What is a medal? Generally speaking, it is a small metal disc sculpted on both sides. This traditional form has survived unchanged to this day. The relief in a traditional medal generally consists of two elements: the background, which is a neutral surface, and a portrait superimposed on it. The background is a symbolic expression of space. Whereas the portrait is, in a sense, an imitation of nature, for it reflects the spatial conditions prevailing in it, the background, which is by no means a reflection of real space (for this is not flat), becomes something alien to the medal. This brutal clash of a realistic image and an indifferent surface by which it is mechanically bisected upsets the laws concerning the harmony and homogeneity of form, which are binding in art. This fact accounts for the reduction of the traditional medal to an object of applied art, for applied art is about decorating objects in one way or other.
The contemporary medal does not fit into this category, for the art of the medal has undergone a transformation as a result of the incompatibility of the traditional form with the contemporary artist's consciousness. Medallic art is a peculiar art, which, despite apparent limitations, offers vast scope for creative experiment. As it lies on the border between many different disciplines, it invites numerous forms of expression and prompts the search for new ones. It is to sculpture what poetry is to literature, a small form with a great emotional load, which is perhaps why it attracts so many artists.
I began to experiment with space in medals while working with ceramic clay. I was preparing my first solo show, sculpting series of medals: Icarus (fig. 1) and The Graces (fig. 2a, 2b). I produced each of my medals out of a mass of clay, forming it on all sides. The process of shaping medals in a material as plastic as this involved relocating the same amount of material rather than adding or taking away. The resulting forms had a pulsating surface. They were made of uniform, undulating matter, apparently stirred from within by unknown forces and Rhythms (fig. 3a, 3b). At this point I understood that space is not only abstract, but also palpable and omnipresent, and that it forces its way among the forms of the material world, tightly filling the gaps between them, sticking to them, and changing according to their shape and position. Baked at a high temperature, above 1300'C, ceramic clay strikes one with the beauty of its natural, fire-painted colours. This is why I was faithful to the material for a long time. The medals, The Young (fig. 4) and Copernicus (fig. 5a, 5b) closed this chapter of my work.
I was anxious to find a sculptural form to convey my perception of space. If the emergence of a material shape in space may be called a phenomenon, I was intent on interpreting this peculiar phenomenon sculpturally. At the same time, I wanted to remain within the framework of medallic art. regardless of the result of my experiments. This brought me to a medal awarded as a prize at an Exhibition of the Sculpture of the Young (fig. 6a, 6b). This was when I discovered a peculiar dependence between the three basic elements of a sculpture - a concavity, a convexity and a plane - which permitted me to build a relief along new principles, as if the portrait were created within the matter of the medal, not on its surface. This made it emerge the way shapes existing in nature emerge from the surrounding space. As a result of my search for a new relationship between the relief and the background, concave forms made their appearance in my medals as a continuation of the convex relief. Though the background remained flat, the relief was not superimposed on it, but was pressed into it (Maria Curie, fig. 7a, 7b). Consequently the mass of the medal in the vicinity of the portrait was shifted, with the background finding itself in the foreground, so to say. Yet, to my surprise, the impression one had was quite the opposite: the background seemed to have receded beyond the outline of the portrait thus creating an illusion of space. Nor did the transition of form from a positive into a negative cause optical deformation, but it even made the sculpted mass more powerful and more spatial.

· · · · ·

• [Challenges]
a - Please retype the part of the medal essay between "The contemporary medal" and "so many artists.", inclusive.
b - According to the medal essay, why is the traditional medal reduced to an object of applied art?

• [Stored data]
· · · · ·

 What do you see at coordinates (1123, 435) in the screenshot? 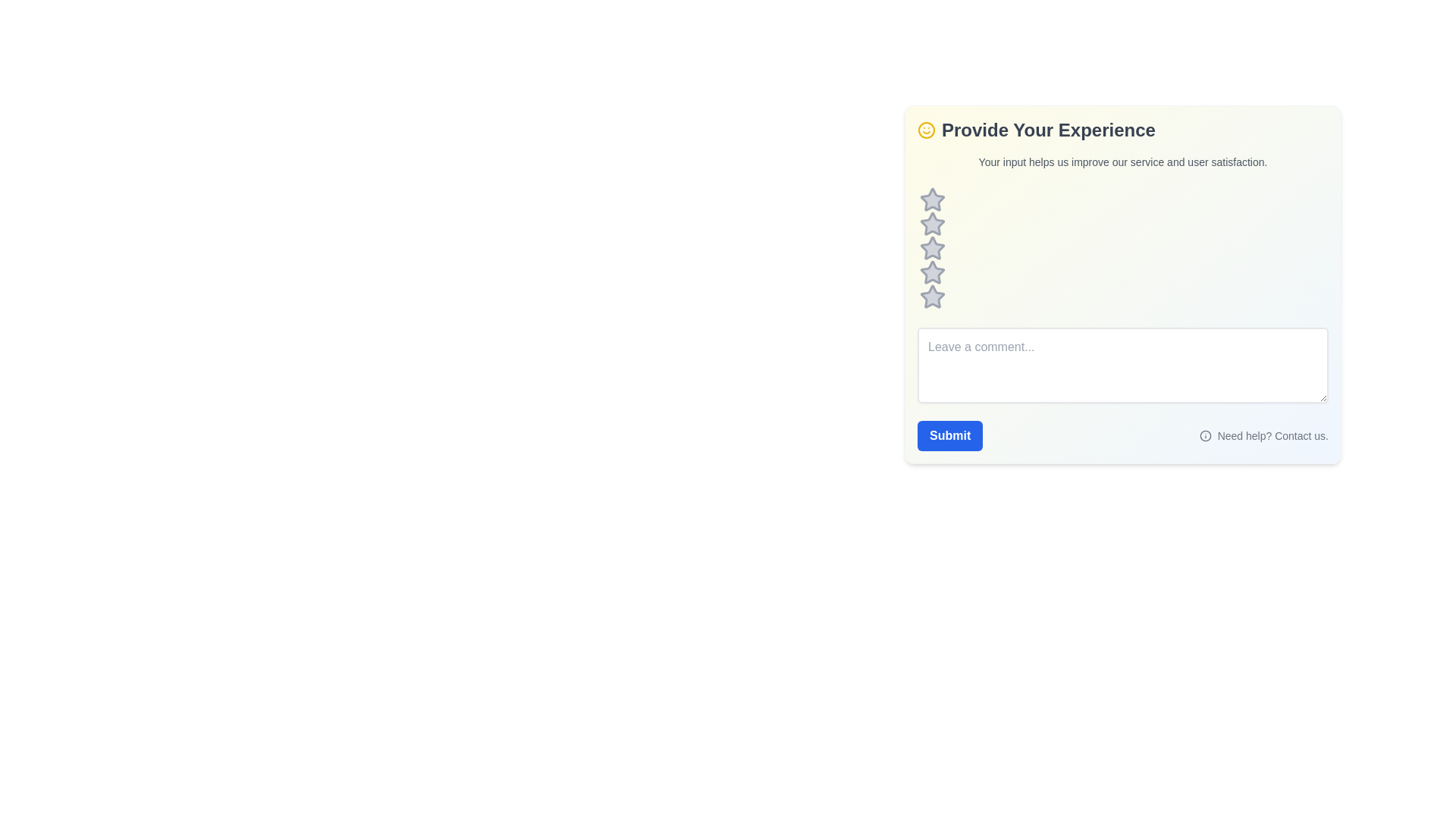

· · · · ·

• [The answers]
a -
The contemporary medal does not fit into this category, for the art of the medal has undergone a transformation as a result of the incompatibility of the traditional form with the contemporary artist's consciousness. Medallic art is a peculiar art, which, despite apparent limitations, offers vast scope for creative experiment. As it lies on the border between many different disciplines, it invites numerous forms of expression and prompts the search for new ones. It is to sculpture what poetry is to literature, a small form with a great emotional load, which is perhaps why it attracts so many artists.

b - In a traditional medal, a realistic portrait is set on a flat background that does not reflect real space. This clash between the image and an indifferent surface breaks the laws of harmony and homogeneity of form that art requires. The medal is therefore reduced to applied art, which is about decorating objects.